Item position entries
======
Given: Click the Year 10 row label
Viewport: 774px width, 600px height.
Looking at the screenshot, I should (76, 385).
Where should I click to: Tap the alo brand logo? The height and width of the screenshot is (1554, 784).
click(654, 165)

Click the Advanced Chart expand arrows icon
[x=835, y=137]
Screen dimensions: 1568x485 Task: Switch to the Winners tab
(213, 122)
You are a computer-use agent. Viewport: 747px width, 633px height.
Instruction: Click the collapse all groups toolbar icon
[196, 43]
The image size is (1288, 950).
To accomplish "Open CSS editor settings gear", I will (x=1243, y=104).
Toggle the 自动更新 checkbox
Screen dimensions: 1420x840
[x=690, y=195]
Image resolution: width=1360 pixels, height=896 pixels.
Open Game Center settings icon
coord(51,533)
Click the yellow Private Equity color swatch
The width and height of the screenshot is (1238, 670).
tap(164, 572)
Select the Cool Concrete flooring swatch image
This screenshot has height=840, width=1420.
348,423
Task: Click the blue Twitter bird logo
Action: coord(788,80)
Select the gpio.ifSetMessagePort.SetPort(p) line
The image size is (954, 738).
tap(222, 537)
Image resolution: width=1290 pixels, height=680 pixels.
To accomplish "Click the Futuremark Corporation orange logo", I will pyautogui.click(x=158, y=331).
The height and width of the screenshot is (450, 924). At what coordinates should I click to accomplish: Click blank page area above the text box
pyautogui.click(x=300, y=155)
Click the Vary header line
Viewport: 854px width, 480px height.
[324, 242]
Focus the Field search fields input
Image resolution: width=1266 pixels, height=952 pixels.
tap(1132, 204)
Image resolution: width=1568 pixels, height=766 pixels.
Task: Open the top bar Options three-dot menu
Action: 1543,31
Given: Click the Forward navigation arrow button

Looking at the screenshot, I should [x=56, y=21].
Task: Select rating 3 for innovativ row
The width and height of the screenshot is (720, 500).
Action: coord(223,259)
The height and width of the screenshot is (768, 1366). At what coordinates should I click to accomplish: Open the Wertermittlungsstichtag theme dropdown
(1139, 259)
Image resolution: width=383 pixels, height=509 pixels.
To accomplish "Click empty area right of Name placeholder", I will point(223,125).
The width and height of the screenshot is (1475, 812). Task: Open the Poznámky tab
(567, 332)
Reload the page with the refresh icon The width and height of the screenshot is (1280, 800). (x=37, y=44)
======
* **Task to carry out**: In all of the items above, replace "Viewport" with "Browser window" and leave everything else unchanged.

* **Output of the task**:
Given: Click the Year 10 row label
Browser window: 774px width, 600px height.
Looking at the screenshot, I should (76, 385).
Where should I click to: Tap the alo brand logo? The height and width of the screenshot is (1554, 784).
click(654, 165)

Click the Advanced Chart expand arrows icon
[x=835, y=137]
Screen dimensions: 1568x485 Task: Switch to the Winners tab
(213, 122)
You are a computer-use agent. Browser window: 747px width, 633px height.
Instruction: Click the collapse all groups toolbar icon
[196, 43]
The image size is (1288, 950).
To accomplish "Open CSS editor settings gear", I will (x=1243, y=104).
Toggle the 自动更新 checkbox
Screen dimensions: 1420x840
[x=690, y=195]
Image resolution: width=1360 pixels, height=896 pixels.
Open Game Center settings icon
coord(51,533)
Click the yellow Private Equity color swatch
The width and height of the screenshot is (1238, 670).
tap(164, 572)
Select the Cool Concrete flooring swatch image
This screenshot has height=840, width=1420.
348,423
Task: Click the blue Twitter bird logo
Action: coord(788,80)
Select the gpio.ifSetMessagePort.SetPort(p) line
The image size is (954, 738).
tap(222, 537)
Image resolution: width=1290 pixels, height=680 pixels.
To accomplish "Click the Futuremark Corporation orange logo", I will pyautogui.click(x=158, y=331).
The height and width of the screenshot is (450, 924). At what coordinates should I click to accomplish: Click blank page area above the text box
pyautogui.click(x=300, y=155)
Click the Vary header line
Browser window: 854px width, 480px height.
[324, 242]
Focus the Field search fields input
Image resolution: width=1266 pixels, height=952 pixels.
tap(1132, 204)
Image resolution: width=1568 pixels, height=766 pixels.
Task: Open the top bar Options three-dot menu
Action: 1543,31
Given: Click the Forward navigation arrow button

Looking at the screenshot, I should [x=56, y=21].
Task: Select rating 3 for innovativ row
The width and height of the screenshot is (720, 500).
Action: coord(223,259)
The height and width of the screenshot is (768, 1366). At what coordinates should I click to accomplish: Open the Wertermittlungsstichtag theme dropdown
(1139, 259)
Image resolution: width=383 pixels, height=509 pixels.
To accomplish "Click empty area right of Name placeholder", I will point(223,125).
The width and height of the screenshot is (1475, 812). Task: Open the Poznámky tab
(567, 332)
Reload the page with the refresh icon The width and height of the screenshot is (1280, 800). (x=37, y=44)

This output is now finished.